■ Extrait à lire:
- - -
L'évolution linguistique reflète aussi la position sociale spécifique du judaïsme.
L'hébreu disparaît très tôt en tant que langue vivante. Partout les Juifs adoptent les langues des peuples environnants. Mais cette adaptation linguistique se fait généralement sous forme d'un dialecte nouveau où se retrouvent certaines locutions hébraïques. Il exista, à divers moments de l'histoire des dialectes judéo-arabe, judéo-persan, judéo-provençal, judéo-portugais, judéo-espagnol, etc., sans parler du judéo-allemand qui est devenu le yiddisch actuel. Le dialecte exprime les deux tendances contradictoires qui ont caractérisé la vie juive : la tendance à l'intégration dans la société environnante et la tendance à l'isolement provenant de la situation sociale et économique du judaïsme [28].
C'est seulement là où les Juifs cessent de constituer un groupe social particulier qu'ils s'assimilent complètement à la société environnante. « L'assimilation n'est pas un phénomène nouveau dans l'histoire juive », dit le sociologue sioniste Ruppin [29].
En réalité, si l'histoire juive est l'histoire de la conservation du judaïsme, elle est aussi l'histoire de l'assimilation de larges couches du judaïsme.
« Dans le Nord de l'Afrique, avant l'islamisme, beaucoup de Juifs faisaient de l'agriculture mais la majorité d'entre eux a été absorbée par la population locale. » [30].
Cette assimilation s'explique par le fait que les Juifs ont cessé d'y constituer une classe, qu'ils sont devenus des agriculteurs.
« Si les Juifs s'étaient adonnés à l'agriculture, ils se seraient forcément dispersés par tout le pays, ce qui, en quelques générations, aurait amené une assimilation complète au reste de la population malgré la différence religieuse. Mais, adonnés au commerce et concentrés dans les villes, ils formèrent des communautés particulières et eurent une vie sociale séparée, ne se fréquentant et ne se mariant qu'entre eux. » [31]
On pourrait rappeler aussi les nombreuses conversions des propriétaires terriens juifs en Allemagne au IV° siècle, la disparition complète des tribus guerrières juives d'Arabie, l'assimilation des Juifs en Amérique du Sud, au Surinam, etc. [32]. La loi de l'assimilation pourrait se formuler ainsi : là où les Juifs cessent de constituer une classe, ils perdent plus ou moins rapidement leurs caractéristiques ethniques, religieuses et linguistiques; ils s'assimilent [33].
- - -
■ Consigne:
Transcrivez à l'identique le passage de l'extrait ci-dessus sur l'assimilation des Juifs, de « C'est seulement là » à « sioniste Ruppin [29]. ».

■ Données affichées:
- - -
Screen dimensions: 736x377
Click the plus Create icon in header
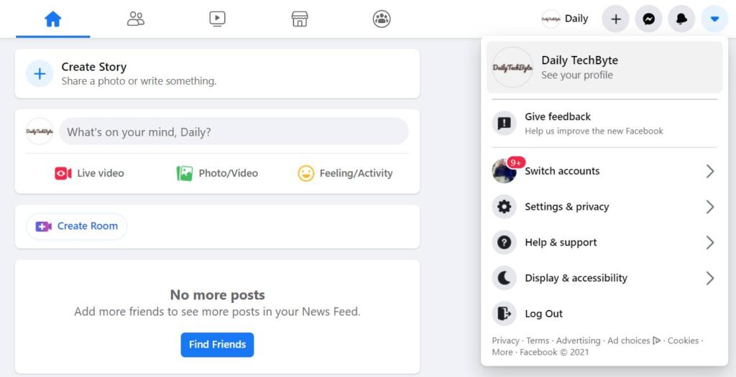click(x=615, y=19)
- - -
■ Résultat:
C'est seulement là où les Juifs cessent de constituer un groupe social particulier qu'ils s'assimilent complètement à la société environnante. « L'assimilation n'est pas un phénomène nouveau dans l'histoire juive », dit le sociologue sioniste Ruppin [29].